レビューでのフィードバックを受け止めるコツ
フィードバックを受けるときに最初に陥りやすいのは、防御的になることだ。自分は「これで十分だ」と思っているのに、指摘されると「自分はダメなんだ」と感じてしまう。そこで実践したのは、まずコメントを一旦メモに書き出し、感情を切り離すことだった。たとえば、「この変数名はわかりにくい」というコメントを見たら、まず「変数名がわかりにくい」という事実だけをメモに書き、その後に「なぜそう思ったのか」を自分の言葉で書き直す。これにより、感情的な反応を一旦挟まず、事実だけを見つめ直す訓練になった。また、レビュー担当者の意図を確認するために、疑問点はすぐに返信で質問するようにした。例えば、「この部分をリファクタリングした方がいいとありますが、具体的にどのように変更すればよいでしょうか?」と聞くと、担当者も丁寧に説明してくれて、誤解が解けるだけでなく、相手との信頼関係も築けた。さらに、自分が指摘された点をすぐに改善したコミットを作り、その差分をレビュー担当者に共有する習慣をつけた。

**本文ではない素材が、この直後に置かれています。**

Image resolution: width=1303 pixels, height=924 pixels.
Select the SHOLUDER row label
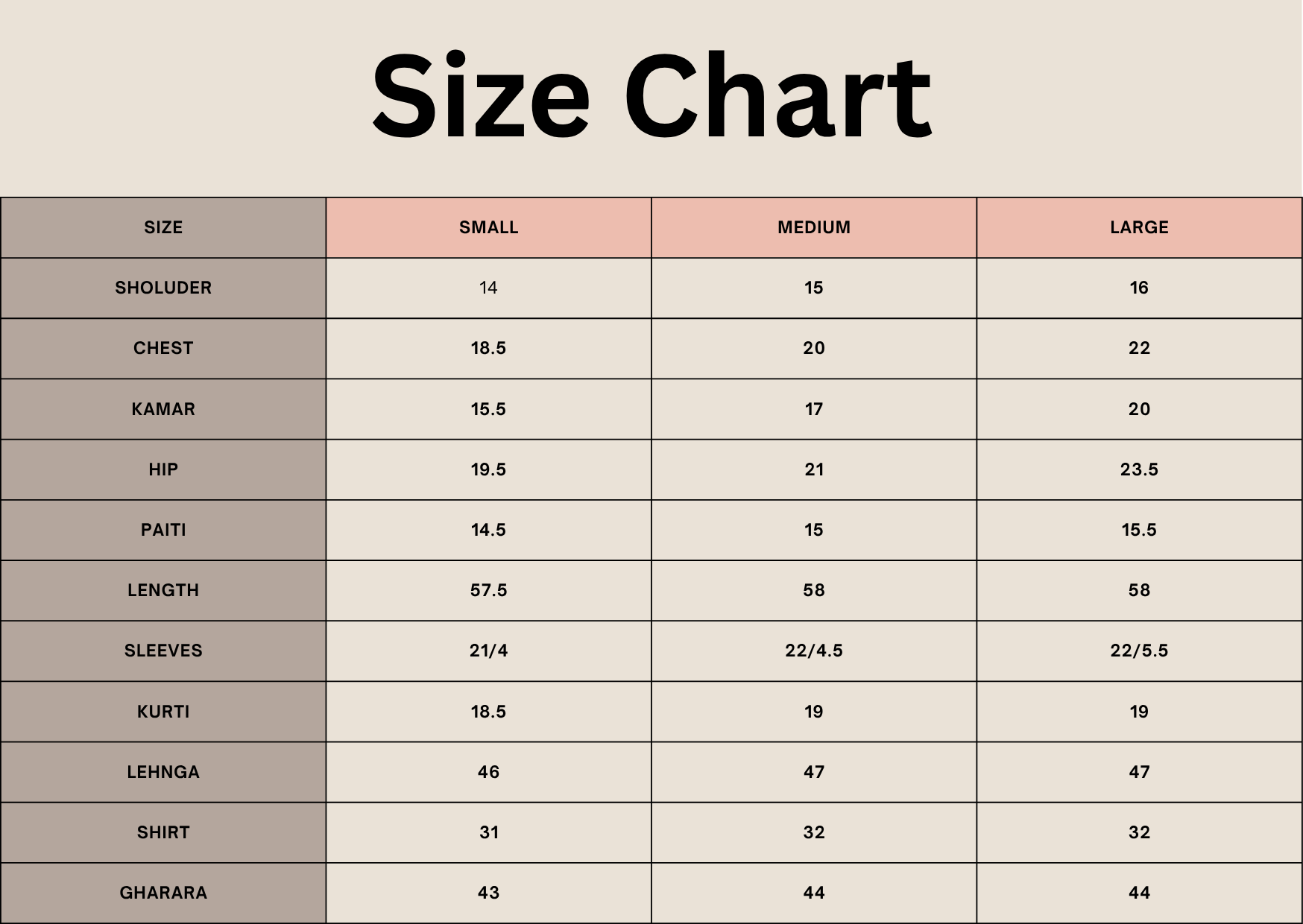click(163, 288)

これにより、「指摘されたらすぐに直す」という姿勢が伝わり、レビューのやり取りが建設的になっていった。
失敗談とそこから得た気づき
ある時、レビューで指摘されたポイントを全部無視してそのままマージしようとしたことがあった。理由は「指摘が多すぎて対応しきれない」と思い込んでいたからだ。その結果、本番環境で予期しない null ポインタ例外が発生し、サービスが一時的に停止した。この失敗は大きなショックだったが、同時に「指摘を無視すると後で自分が苦しむ」という教訓を得た。それ以降は、指摘された項目を優先順位付けして対応するルールを作った。まずはビルドが通らないレベルの重大な問題をすぐに修正し、次に可読性に関わる指摘、最後にスタイルや細かいベストプラクティスの順に対応するようにした。この優先順位をつけることで、気持ちにも余裕ができ、レビューに対する恐怖心が薄れていった。また、失敗をチーム内で共有する場を設け、同じミスを繰り返さないようにした。失敗を隠すのではなく、「こうなったからこう対処した」とオープンに話すことで、自分だけでなくチーム全体の学びに変えることができた。
メンタルを保つための日常的な習慣
コードレビューだけでなく、日々の仕事の中でメンタルを整えるために取り入れた習慣をいくつか紹介したい。まず、毎朝5分だけ「今日やること」を紙に書き出す。これにより、漠然とした不安を具体的なタスクに変換し、何を優先すればよいかが見えてくる。次に、レビューのコメントを受け取った後は、すぐに深呼吸をし、目を閉じて10秒間だけ「今はこのコメントだけを見ている」と自分に言い聞かせる。この短いマインドフルネスが、感情的な反応を抑えるのに効果的だった。また、一日の終わりに「今日うまくいったこと」を三つ書き出す習慣をつけた。たとえ小さなことでも、「変数名を改善できた」「レビューで質問ができた」など、ポジティブな事実を認識することで、自己効力感を維持できるようになった。さらに、週に一度は仕事とは関係ない趣味の時間を確保している。自分はギターを弾くことが好きで、30分だけでもコードを触らない時間を作ることで、頭をリセットし、次の日に fresh な気持ちで仕事に臨めるようになった。これらの習慣は特別なものではなく、誰でも無理なく始められるものばかりだ。
まとめ
コードレビューは技術を伸ばす場であると同時に、自分の気持ちと向き合う場でもある。指摘を恐れずに事実として受け止め、小さな改善を積み重ねることで、コードの質だけでなく自分の自信も育っていく。また、日々のちょっとした習慣でメンタルを整えることで、レビューに対するプレッシャーを軽減し、前向きに取り組めるようになる。同じように悩んでいる駆け出しエンジニアの皆さん、まずは今日受けたコメントを一つだけメモに書き出してみてほしい。その小さな一歩が、きっと大きな変化の始まりになるはずだ。これからも一緒に成長していきましょう。